Waar gaat deze zaak over?
2. Eiser is aangemerkt als gedupeerde ouder van de toeslagenaffaire. Hij heeft aan Sociale Banken Nederland (SBN) een lijst van schulden verstrekt. Het gaat om drie opeisbare schulden bij de bank Crédit Agricole du Maroc voor een totaal bedrag van omgerekend € 99.000,-. De leningen zijn aangegaan met als onderpand een appartement en een stuk land in Marokko.

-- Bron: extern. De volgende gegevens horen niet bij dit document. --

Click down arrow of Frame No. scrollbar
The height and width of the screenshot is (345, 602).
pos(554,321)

2.1. De minister heeft deze aanvraag afgewezen en aangegeven dat deze schulden niet voor overname in aanmerking komen omdat er sprake is van een hypothecaire lening. Uit de overgelegde leenovereenkomsten blijkt volgens de minister dat er sprake is van leningen waarop een hypotheekrecht is gevestigd. Doordat de leningen van eiser reeds zijn beëindigd en de hoofdsommen geheel opeisbaar zijn gesteld, is er geen sprake van achterstanden op deze leningen die voor overname in aanmerking komen.

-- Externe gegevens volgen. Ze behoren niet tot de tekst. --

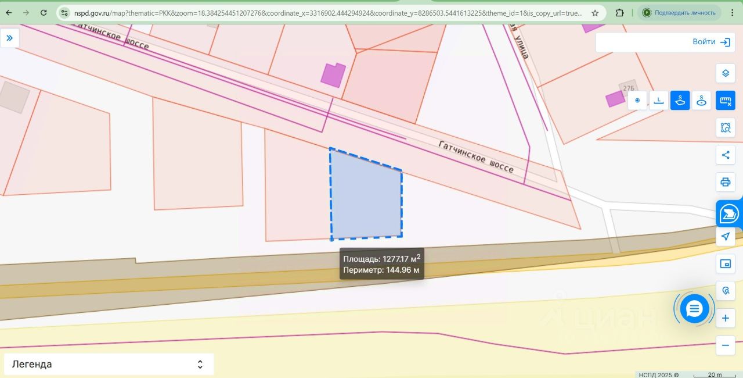Print the current map view
743x378 pixels.
pos(725,182)
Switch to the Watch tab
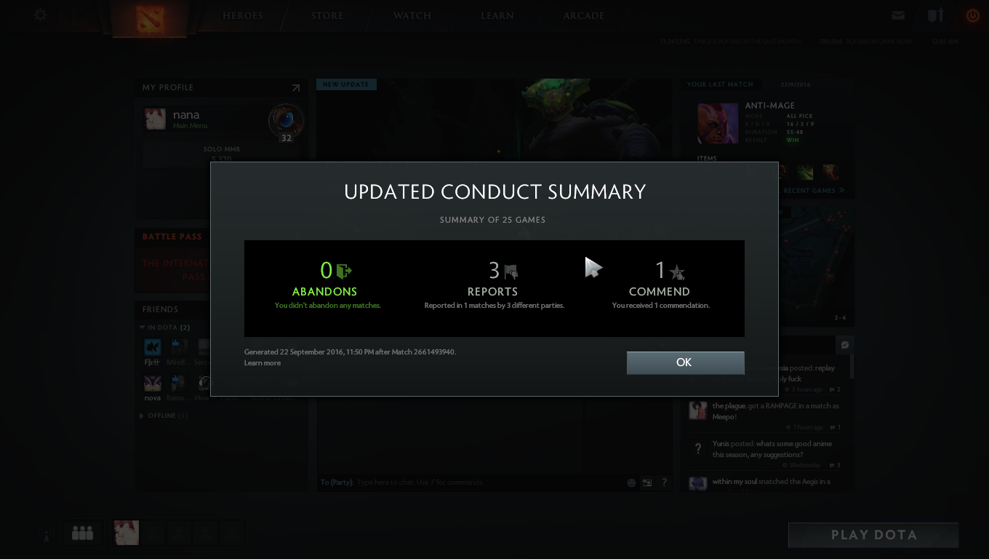 click(412, 15)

2.2. Eiser betwist dat de openstaande schulden als hypothecaire leningen moeten worden aangemerkt. Eiser heeft met registergoederen in Marokko als onderpand de leningen afgesloten. Het gaat volgens eiser om leningen gebaseerd op bezit (krediethypotheek) die niet zijn bedoeld ter financiering van een onroerende zaak. Bovendien is de schuld volgens eiser niet afbetaald, maar door een vonnis opeisbaar geworden.

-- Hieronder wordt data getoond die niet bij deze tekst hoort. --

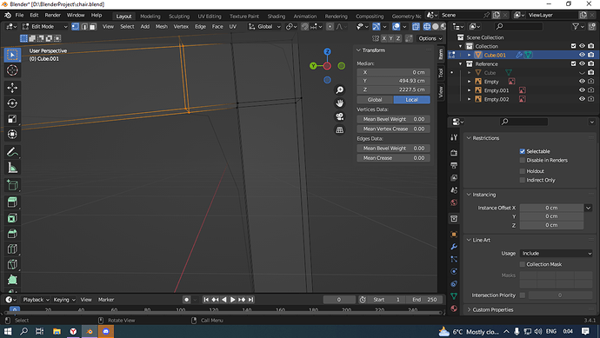600x338 pixels.
Task: Click the zoom magnifier viewport gizmo
Action: point(339,89)
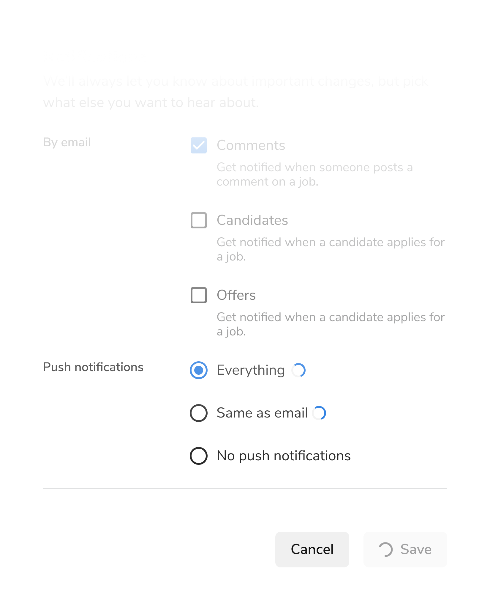Click the Everything label text

[x=251, y=370]
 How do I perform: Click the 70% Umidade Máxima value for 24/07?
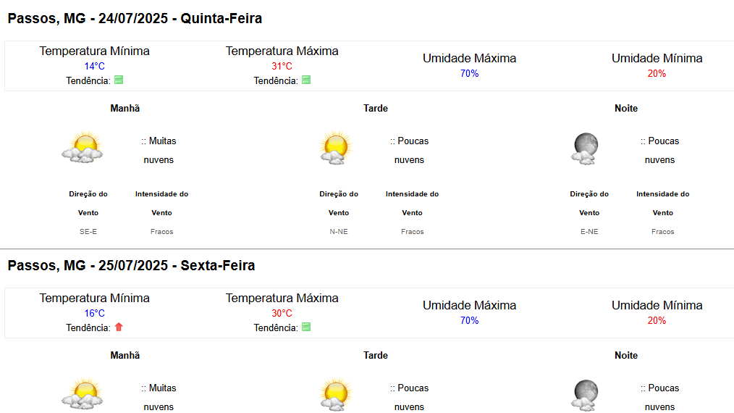point(470,74)
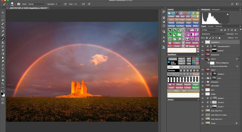Hide the dogde&burn layer
Viewport: 242px width, 132px height.
point(202,42)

Beoordeling door de rechtbank
Is de rechtbank bevoegd?
3. De rechtbank stelt vast dat de penitentiaire inrichting (PI) [locatie] de huidige verblijfplaats is van eiser en dat dit van belang is voor de vraag welke rechtbank bevoegd is om kennis te nemen van het beroep.
Welk bestuursorgaan is bevoegd?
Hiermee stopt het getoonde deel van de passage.